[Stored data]

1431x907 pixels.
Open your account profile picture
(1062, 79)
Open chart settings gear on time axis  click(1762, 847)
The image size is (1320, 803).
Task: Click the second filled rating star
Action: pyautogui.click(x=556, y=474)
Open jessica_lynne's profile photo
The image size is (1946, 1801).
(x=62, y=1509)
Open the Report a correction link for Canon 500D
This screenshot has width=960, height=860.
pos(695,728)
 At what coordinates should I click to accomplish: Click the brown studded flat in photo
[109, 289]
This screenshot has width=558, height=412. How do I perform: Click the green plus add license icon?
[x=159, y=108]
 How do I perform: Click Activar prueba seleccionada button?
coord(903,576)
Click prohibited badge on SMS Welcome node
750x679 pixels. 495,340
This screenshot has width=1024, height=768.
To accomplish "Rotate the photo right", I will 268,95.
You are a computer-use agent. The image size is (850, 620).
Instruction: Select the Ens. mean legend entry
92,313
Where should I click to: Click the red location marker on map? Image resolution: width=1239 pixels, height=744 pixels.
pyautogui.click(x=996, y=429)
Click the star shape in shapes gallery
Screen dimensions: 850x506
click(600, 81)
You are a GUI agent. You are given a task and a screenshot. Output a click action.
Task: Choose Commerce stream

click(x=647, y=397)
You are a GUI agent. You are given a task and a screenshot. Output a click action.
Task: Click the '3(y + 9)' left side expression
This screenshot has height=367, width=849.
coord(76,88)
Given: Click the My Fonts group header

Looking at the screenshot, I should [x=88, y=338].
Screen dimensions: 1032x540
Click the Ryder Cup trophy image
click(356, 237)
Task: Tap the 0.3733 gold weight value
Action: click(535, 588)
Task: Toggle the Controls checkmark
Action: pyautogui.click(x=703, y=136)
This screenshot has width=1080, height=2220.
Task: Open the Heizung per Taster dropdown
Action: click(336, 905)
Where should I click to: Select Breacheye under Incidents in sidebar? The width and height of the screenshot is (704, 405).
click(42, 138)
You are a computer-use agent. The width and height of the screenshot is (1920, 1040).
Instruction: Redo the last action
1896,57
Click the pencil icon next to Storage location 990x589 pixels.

WORK REQUIRED: Your task is to collect every line above that contains the word "computer".

FINISHED TASK:
You are a computer-use agent. The image size is (850, 620).
You are a computer-use agent. The width and height of the screenshot is (1920, 1040).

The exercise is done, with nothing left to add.